__Data shown__
+ + + + +

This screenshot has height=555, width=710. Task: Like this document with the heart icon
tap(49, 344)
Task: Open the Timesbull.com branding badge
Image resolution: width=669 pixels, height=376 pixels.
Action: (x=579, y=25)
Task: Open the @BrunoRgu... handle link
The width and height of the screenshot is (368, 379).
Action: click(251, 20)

+ + + + +

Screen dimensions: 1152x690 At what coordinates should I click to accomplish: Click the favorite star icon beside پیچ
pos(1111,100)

+ + + + +

__Exercise aim__
Once the lines above that include "Open" are counted, report the number and nothing else.

__Expected answer__
2